• REQUISITOS DEL EJERCICIO:
a) Enumera las etapas del cine en las que trabajó Ozu según el texto sobre Yasujiro Ozu.
b) Según el texto sobre Yasujiro Ozu, ¿qué descubre la pareja de ancianos al visitar a sus hijos en Historia de Tokio?

• TEXTO PROPORCIONADO:
Thursday, August 24, 2006

OZU

El tiempo pasa. Los tiempos cambian. La gente dice esto todo el tiempo. Es parte de la vida, es inevitable. Los rucos sobre todo, lo dicen mucho. Un día te despiertas y te acuerdas de algo que pasó en tu niñez y se siente realmente lejano. Otros días vives el cambio segundo por segundo, en toda su importancia e inevitabilidad. Pero las cosas tienen que cambiar para poder continuar. He ahí la paradoja que por toda la historia ha regido nuestra existencia. Lo que casi nadie menciona nunca es como los cambios duelen. Cómo el tiempo pasa y con él las cosas cambian y como incluso aunque sea en nuestro beneficio, los cambios que vienen con el paso del tiempo duelen.

En el cine, por lo que he visto, nadie ha podido expresar este pensamiento tan bello de forma tan elocuente como Yasujiro Ozu. He visto solo dos películas de él y hay algo casi zen en la manera en que narra sus historias con imágenes. Casi, digo, porque para llegar a un trip zen se necesita de un cierto desapego emocional, y las películas de Ozu escurren sentimiento, aunque sea al estilo japonés, siempre oculto bajo la buena cara y el comportamiento propio y educado.

El tipo sabía qué pedo. Sus películas parecen hechas por un anciano contemplando la vida en la paz de la vejez, pero no era un anciano cuando las hizo todas. Trabajó primero en el cine mudo, luego en el sonoro en blanco y negro, y finalmente en color, antes de morir en los 60’s. Le tocó vivir el principio de siglo, el cambio de Japón de imperio cerrado a nación poderosa a derrotados y masacrados en la Segunda Guerra Mundial, y a su renacimiento como potencia económica. Tal vez por eso meditaba tanto acerca del paso del tiempo y los cambios, la muerte, la destrucción de una cosa para el nacimiento de otra, el dolor de seguir para disfrutar. Y no lo hace con imágenes de horror o de sangre o de caos. Sus películas transcurren pacíficamente. Sus personajes siempre encuadrados entre las paredes de sus casas, su cámara casi siempre estática, atenta a los sonidos naturales, fascinada por los barcos y los trenes que recorren la tierra con gente adentro.
Historia de Tokio y Late Spring, ambas consideras obras cumbre de la cinematografía mundial, hablan con imágenes de estos temas. En la primera, una pareja de ancianos visita a sus hijos en la capital japonesa sólo para descubrir que están muy ocupados para atenderlos. Pero Ozu no es mexicano, su cine no es melodrama, sus personajes no lloran y se quejan porque sus hijos no los pelan. Aceptan las cosas, al menos en apariencia, y responden como todo japonés, con dignidad y meditación, con una conmovedora aceptación de los cambios de la vida.

Registros almacenados:
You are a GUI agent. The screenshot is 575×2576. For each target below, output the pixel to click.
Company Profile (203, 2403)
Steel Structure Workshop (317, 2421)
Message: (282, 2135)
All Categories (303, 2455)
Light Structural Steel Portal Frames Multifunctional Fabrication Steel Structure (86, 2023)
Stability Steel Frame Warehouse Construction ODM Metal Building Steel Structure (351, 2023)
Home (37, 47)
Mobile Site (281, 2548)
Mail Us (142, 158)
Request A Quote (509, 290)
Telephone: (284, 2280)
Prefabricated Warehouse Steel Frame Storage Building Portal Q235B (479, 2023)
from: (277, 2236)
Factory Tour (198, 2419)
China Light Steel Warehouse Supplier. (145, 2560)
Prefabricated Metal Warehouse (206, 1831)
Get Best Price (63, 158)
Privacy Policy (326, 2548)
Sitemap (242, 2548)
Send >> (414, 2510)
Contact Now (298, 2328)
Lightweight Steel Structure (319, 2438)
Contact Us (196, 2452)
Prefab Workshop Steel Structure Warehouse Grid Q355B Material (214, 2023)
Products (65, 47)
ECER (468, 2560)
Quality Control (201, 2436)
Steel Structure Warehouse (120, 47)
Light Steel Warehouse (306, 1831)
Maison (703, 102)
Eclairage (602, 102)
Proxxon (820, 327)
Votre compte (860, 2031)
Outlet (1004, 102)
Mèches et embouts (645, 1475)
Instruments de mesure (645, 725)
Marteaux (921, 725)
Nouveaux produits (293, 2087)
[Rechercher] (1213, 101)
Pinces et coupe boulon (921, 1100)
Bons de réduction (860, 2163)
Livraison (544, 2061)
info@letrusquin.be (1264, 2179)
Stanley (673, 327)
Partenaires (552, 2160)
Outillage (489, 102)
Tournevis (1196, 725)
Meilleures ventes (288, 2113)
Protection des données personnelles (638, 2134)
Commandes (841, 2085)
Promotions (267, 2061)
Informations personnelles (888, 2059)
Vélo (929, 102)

• RESPUESTAS POR TAREA:
a) Cine mudo; cine sonoro en blanco y negro; cine en color.

b) Descubre que sus hijos están muy ocupados para atenderlos.